Gentlemen, start your engines.
Despite recent events widely seen as setbacks for and reasons to be doubtful of the GOP’s seemingly-inevitable and hopefully-inexorable Bataan death march toward positive change and a new amiable condition with certain majorities of the citizenry, and continuing an equally-improbable recent trend in good ideas coming from unlikely sources, Karl Rove, of all people, has had a good idea, and has done something very necessary that will better his party. This comes with many, um, caveats, of course. I’m sure he’s not doing it for the betterment of his party – he’s likely hedging his bets, so that he doesn’t get so thoroughly trounced again as he did in 2012, with his reported one percent return on investment outraging his American Crossroads donors – and it’s far from certain to work as planned. One potential downfall would be the new organization, the American Victory Project, turning into or being co-opted by the ultra-conservative fringe they’re trying to stop – or in some places, usurp. (If I was on the other side, that’s what I’d do.) Another is the likely amount of general trouble this will create, in the chaos of the GOP doing battle with itself. The civil war is beginning. Brother against brother. At least, I hope.

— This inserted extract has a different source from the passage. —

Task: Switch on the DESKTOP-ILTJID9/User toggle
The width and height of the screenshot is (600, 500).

As reported by The Guardian:
Republican donors are setting up a multimillion-dollar war chest to help protect electable party candidates from primary challenges from “undisciplined” candidates from the fringe right.
The Conservative Victory Project, set up by the Karl Rove-backed Super Pac American Crossroads, seeks to become a bulwark against the kind of extreme views that have seen the party lose Senate seats in recent contests.

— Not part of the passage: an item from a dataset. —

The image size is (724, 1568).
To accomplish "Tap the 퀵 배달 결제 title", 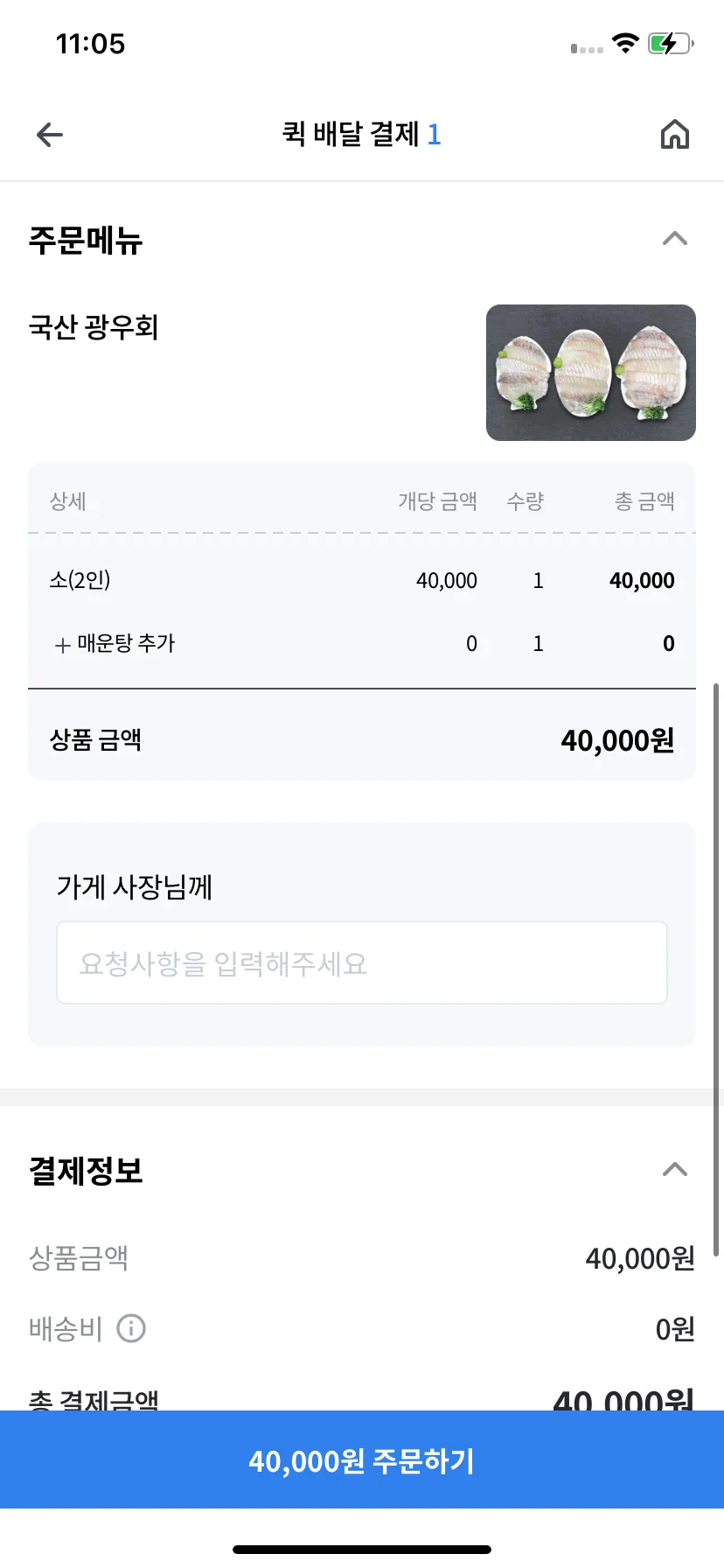I will (351, 134).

The people behind the idea said it is a push against indiscipline rather than any particular ideology. But it comes as the Republican party seeks to define itself after November’s presidential defeat amid an apparent battle for the heart of the party.
It is also being framed by some as a push against the influence of the Tea party, the likes of which have seen the GOP dragged to the right in recent years.

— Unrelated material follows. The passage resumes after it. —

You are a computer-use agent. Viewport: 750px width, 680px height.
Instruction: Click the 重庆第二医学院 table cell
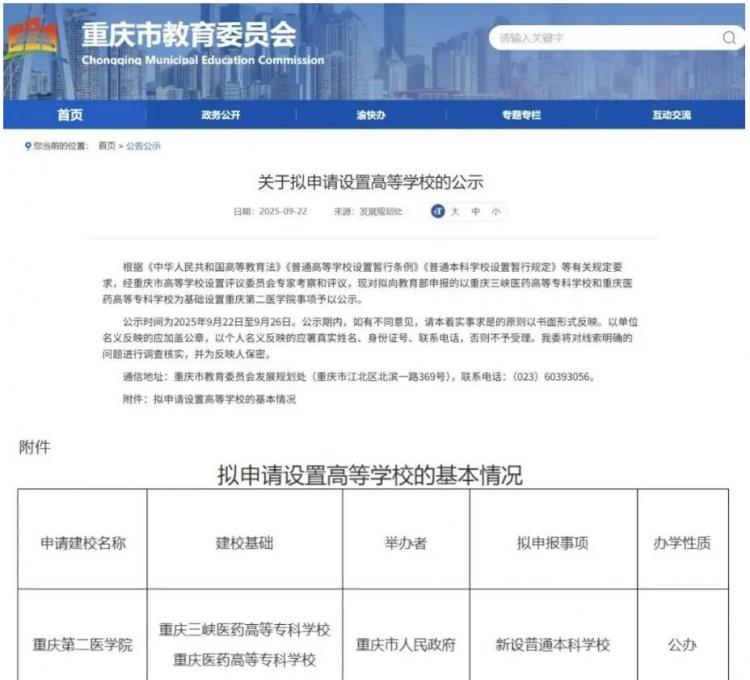tap(83, 645)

This move is purportedly more a reaction to the un-electability of the finge candidates and the new logistics of electoral politics that we saw in 2012 – Todd Akin, for instance, was supposed to be a shoo-in for his Missouri seat until he opened his mouth about rape – rather than a pushback against any specific ideology. And actually, if that turns out to be true, I think that’s good. It gives the GOP mainstream a practical, pragmatic reason to take action towards thwarting the extremists and against their primary candidacies, and a clearly defined goal to shoot for that everyone can get behind – nominating an electable conservative candidate with broad appeal – which gives the Project itself a likely broad base of support. It is a good first step, strategically, to bringing the party back toward electability if not common sensibility.
“I wouldn’t classify this effort as being conservative versus moderate. It is about being the most conservative candidate that can win. If a candidate is undisciplined or unable to raise sufficient resources, it should be recognised,” [American Crossroads spokesman Jonathan] Collegio told the Guardian.
He added: “Our party has lost six Senate seats over the last two election cycles not because of our ideas but because of undisciplined candidates running weak campaigns.”
I don’t think that’s true. It was probably because of both of those things – unpopular ideology combined with a lack of discipline and a weak campaign, a perfect storm of sorts, though any one of those would be enough to sink a campaign – that lost the party six Senate seats. But both factors need to be addressed, and this addresses, for the moment, one of them.
Todd Akin – to use the ubiquitous example again – and his comments created two problems: they made him ideologically alienating, which is bad enough, and they also made him un-electable, which is worse. Despite being asked to step down from the race by his party’s leadership, Akin refused and continued his campaign to its inevitable conclusion, spurred through it by two things GOP leaders likely wished it did not have: money and moral support, both coming from “those towards the fringe of the party” and “right-wing groups.” The mainstream GOP “is seeking to counter” that support, and may solve the problems of a candidate like Akin’s alienating ideology and un-electability. The Conservative Victory Project intends to solve the second, and in so doing solve the first.